Armenian President Serzh Sarkisian
Armenian President Serzh Sarkisian
YEREVAN -- Armenian President Serzh Sarkisian was given a friendly reception in southern Russia on October 7, the last stop on his weeklong tour of major Armenian diaspora communities, RFE/RL's Armenian Service reported.

The meeting in Rostov-na-Donu brought together some 250 intellectuals, entrepreneurs, and leaders of Armenian organizations in Russia.

Unlike at other locations during the recent tour, no protests were reported in Russia.

Armenia's ambassador to Russia, Armen Smbatian, told RFE/RL that in contrast to Armenian communities in the United States, France, and other countries, "[Armenians in Russia] lived under the Soviet system and are closely tied to Armenia. They have everyday contact with people in Armenia and they want life to get better [there]."

However, a number of Armenian organizations -- including Russian-Armenian Cooperation, the Ararat Union, and the editorial staff of the "Yerkramas" newspaper -- had issued a call ahead of Sarkisian's visit urging him not to sign the protocols.

Sarkisian was met in France, the United States, and Lebanon with protests staged by some members of the local Armenian communities who oppose the current protocols.

The latest protests were held in Beirut on October 6 when he arrived for a meeting with representatives of the large diaspora communities of the Middle East and the broader region.

Before the meeting, Sarkisian met with Beirut-based Catholicos Aram I of the Great House of Cilicia, the number two figure in the Armenian Orthodox Church hierarchy, who added his voice to those with concerns about the protocols in a letter to Sarkisian two weeks ago.

During meetings in five countries, Sarkisian attempted to persuade diaspora Armenians that the protocols do not harm Armenian state and national interests but rather open new opportunities for resolving the centuries-old feud between the two countries.
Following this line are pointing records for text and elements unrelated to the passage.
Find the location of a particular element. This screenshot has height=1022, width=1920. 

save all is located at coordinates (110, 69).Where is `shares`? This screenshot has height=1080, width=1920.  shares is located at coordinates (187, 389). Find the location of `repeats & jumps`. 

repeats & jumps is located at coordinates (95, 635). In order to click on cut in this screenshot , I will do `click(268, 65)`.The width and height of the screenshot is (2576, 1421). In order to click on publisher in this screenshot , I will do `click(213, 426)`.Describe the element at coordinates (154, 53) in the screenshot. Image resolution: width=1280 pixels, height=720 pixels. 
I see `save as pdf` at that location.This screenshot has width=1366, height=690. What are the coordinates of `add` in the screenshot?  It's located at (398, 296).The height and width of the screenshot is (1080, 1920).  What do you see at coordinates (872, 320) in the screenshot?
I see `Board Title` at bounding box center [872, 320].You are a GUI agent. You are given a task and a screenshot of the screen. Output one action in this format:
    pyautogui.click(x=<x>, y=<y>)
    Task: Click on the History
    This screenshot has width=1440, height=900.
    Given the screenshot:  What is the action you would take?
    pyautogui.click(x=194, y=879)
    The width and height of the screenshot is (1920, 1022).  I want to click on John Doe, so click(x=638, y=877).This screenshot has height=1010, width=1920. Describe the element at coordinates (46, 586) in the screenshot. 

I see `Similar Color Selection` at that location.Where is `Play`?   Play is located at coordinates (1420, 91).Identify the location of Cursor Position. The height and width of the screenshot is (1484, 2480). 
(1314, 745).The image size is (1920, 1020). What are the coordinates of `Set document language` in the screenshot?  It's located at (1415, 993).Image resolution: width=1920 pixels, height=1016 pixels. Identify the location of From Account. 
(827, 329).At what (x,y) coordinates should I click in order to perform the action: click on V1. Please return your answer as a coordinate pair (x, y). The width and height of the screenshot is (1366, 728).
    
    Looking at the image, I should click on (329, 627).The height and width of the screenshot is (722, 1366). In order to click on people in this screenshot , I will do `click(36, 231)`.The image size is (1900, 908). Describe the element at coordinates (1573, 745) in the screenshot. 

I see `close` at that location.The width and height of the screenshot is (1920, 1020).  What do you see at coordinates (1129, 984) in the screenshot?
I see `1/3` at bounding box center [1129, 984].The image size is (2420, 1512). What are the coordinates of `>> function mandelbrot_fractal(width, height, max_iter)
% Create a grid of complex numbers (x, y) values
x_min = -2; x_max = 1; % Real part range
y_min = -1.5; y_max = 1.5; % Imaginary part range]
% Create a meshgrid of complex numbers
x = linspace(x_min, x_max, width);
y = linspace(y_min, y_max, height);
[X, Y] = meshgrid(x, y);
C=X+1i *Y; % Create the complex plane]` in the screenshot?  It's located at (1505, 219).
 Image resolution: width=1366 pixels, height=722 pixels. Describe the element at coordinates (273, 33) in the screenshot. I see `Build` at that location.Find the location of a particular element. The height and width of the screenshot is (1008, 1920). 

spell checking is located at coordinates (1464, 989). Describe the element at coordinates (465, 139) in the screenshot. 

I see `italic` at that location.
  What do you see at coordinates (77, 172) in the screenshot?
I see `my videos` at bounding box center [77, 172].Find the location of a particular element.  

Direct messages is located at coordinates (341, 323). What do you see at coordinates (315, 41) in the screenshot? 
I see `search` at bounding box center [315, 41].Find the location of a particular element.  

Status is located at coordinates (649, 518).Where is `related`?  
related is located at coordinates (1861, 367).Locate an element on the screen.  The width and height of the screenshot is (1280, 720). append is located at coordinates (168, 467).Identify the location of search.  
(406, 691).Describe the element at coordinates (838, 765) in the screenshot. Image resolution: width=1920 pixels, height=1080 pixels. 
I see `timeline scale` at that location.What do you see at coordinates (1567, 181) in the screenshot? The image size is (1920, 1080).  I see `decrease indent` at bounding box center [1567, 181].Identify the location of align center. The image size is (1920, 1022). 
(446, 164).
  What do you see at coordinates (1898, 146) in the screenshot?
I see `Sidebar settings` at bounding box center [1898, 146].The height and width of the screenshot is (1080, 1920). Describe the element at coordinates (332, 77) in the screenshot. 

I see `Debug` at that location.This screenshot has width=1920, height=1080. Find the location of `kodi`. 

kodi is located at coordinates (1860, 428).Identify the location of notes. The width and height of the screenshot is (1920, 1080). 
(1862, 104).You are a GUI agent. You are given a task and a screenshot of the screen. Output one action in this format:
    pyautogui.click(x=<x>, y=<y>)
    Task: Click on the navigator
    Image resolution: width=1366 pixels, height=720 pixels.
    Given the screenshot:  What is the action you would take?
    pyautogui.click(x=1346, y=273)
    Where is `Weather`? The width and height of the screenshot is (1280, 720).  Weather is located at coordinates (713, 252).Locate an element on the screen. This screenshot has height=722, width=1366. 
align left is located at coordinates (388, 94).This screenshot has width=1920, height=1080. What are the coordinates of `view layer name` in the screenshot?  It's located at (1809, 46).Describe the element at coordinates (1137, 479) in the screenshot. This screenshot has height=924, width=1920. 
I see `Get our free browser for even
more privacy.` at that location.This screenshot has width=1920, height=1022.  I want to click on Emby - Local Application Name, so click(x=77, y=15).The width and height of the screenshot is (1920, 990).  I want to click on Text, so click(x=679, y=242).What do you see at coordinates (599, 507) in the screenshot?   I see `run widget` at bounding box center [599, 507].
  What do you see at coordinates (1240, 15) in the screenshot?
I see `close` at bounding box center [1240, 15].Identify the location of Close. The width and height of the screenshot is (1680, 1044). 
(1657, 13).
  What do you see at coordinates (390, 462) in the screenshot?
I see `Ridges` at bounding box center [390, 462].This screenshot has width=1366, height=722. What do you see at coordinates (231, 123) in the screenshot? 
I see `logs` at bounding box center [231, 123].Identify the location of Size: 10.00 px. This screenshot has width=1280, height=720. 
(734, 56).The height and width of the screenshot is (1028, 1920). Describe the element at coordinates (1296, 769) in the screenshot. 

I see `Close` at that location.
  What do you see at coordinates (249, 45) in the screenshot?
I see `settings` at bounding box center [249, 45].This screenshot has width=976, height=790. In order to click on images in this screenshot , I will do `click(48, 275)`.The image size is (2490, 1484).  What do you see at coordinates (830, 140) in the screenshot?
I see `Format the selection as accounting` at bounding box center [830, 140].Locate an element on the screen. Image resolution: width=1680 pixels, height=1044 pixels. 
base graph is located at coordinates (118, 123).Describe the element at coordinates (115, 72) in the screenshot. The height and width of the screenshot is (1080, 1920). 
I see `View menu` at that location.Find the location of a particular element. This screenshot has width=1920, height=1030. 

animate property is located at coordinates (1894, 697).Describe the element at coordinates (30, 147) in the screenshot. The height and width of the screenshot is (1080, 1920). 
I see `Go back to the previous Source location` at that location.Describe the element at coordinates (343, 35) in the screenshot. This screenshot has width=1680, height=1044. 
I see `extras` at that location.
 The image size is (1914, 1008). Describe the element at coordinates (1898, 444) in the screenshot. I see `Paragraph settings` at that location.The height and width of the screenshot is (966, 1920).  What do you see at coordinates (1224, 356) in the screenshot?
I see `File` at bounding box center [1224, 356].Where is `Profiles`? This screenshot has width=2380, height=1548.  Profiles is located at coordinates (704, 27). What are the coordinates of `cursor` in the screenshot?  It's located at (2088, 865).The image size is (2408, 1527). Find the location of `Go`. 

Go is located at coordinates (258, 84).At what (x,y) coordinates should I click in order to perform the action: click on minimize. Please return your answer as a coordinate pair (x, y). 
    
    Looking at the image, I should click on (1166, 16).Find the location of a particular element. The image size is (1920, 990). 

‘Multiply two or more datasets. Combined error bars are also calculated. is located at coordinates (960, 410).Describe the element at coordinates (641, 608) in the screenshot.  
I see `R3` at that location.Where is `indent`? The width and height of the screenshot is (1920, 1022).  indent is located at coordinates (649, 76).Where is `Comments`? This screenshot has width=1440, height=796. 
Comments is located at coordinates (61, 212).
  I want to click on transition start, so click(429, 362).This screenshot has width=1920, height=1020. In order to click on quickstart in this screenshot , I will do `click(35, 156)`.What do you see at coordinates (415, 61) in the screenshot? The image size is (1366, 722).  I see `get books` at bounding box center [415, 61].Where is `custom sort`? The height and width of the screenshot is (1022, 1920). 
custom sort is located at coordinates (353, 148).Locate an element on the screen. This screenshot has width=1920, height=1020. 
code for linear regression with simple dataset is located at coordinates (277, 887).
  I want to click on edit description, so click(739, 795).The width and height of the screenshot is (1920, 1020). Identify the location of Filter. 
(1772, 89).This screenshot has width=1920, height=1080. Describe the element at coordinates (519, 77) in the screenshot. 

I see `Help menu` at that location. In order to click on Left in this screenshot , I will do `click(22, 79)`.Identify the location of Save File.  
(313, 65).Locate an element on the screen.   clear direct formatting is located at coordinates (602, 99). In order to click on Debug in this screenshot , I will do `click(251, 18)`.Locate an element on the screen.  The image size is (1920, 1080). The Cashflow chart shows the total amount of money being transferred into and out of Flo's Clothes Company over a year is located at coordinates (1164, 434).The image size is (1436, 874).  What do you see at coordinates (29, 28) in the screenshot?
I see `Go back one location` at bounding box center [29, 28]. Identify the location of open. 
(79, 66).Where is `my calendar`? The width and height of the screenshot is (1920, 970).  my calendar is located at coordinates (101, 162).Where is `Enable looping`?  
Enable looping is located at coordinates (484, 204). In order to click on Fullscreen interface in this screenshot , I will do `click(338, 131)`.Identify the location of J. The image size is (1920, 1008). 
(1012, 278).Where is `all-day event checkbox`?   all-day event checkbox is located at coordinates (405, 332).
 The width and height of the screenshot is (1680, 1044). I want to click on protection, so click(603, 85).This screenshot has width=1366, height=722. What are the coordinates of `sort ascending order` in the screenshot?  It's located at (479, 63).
During his visit to Beirut, Sarkisian said that "the current unnatural situation" between the two states suits neither of them.

He added that the establishment of diplomatic relations and the opening of the border will "create a platform, a more or less bearable environment, for continued dialogue and negotiations."

Armenian and Turkish officials are expected to sign the protocols on October 10 in Switzerland.

The agreement will then go to the respective parliaments for ratification.